* [TASK DESCRIPTION]
Each line from the one that contains "The width and height of the screenshot is (1038, 763)." through the end of the entries should be repeated exactly, with nothing added.
(INPUT MATERIAL Opens)
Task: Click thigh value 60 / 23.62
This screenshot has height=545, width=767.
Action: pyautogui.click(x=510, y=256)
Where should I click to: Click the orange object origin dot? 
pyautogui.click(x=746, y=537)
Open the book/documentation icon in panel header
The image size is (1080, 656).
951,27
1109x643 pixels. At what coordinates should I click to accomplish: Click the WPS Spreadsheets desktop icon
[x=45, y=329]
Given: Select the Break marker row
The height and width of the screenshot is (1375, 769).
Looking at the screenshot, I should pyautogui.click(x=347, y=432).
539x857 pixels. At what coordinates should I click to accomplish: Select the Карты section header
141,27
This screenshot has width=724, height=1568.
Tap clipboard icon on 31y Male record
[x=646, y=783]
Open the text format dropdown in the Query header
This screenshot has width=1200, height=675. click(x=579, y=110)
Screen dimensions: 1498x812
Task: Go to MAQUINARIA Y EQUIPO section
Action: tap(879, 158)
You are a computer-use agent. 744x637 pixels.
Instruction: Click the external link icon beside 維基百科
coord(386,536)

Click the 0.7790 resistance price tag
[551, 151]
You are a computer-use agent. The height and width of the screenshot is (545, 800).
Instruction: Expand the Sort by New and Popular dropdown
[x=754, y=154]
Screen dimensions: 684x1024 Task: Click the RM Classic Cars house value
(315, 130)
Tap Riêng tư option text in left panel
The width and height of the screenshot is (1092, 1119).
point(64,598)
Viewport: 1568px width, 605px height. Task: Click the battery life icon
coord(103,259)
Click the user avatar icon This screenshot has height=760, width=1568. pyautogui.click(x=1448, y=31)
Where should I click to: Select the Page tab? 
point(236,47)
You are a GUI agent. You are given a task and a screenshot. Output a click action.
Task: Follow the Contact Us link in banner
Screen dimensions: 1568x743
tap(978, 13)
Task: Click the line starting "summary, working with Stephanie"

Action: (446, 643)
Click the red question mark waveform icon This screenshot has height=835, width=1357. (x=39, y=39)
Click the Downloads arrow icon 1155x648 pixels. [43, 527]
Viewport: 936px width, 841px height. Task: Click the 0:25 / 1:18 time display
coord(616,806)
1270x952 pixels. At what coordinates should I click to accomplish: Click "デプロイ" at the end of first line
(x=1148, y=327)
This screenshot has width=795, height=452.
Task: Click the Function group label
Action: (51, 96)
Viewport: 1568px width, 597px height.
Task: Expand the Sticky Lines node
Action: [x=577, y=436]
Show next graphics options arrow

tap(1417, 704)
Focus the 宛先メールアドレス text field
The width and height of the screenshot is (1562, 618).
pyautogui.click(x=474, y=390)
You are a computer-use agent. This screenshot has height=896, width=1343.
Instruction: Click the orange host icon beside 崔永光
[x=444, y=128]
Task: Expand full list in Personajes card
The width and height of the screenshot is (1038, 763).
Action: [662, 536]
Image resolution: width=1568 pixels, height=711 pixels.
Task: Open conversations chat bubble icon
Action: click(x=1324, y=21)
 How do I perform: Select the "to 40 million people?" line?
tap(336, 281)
(INPUT MATERIAL Closes)
* [REPLY]
The width and height of the screenshot is (1038, 763).
Action: [662, 536]
Image resolution: width=1568 pixels, height=711 pixels.
Task: Open conversations chat bubble icon
Action: click(x=1324, y=21)
 How do I perform: Select the "to 40 million people?" line?
tap(336, 281)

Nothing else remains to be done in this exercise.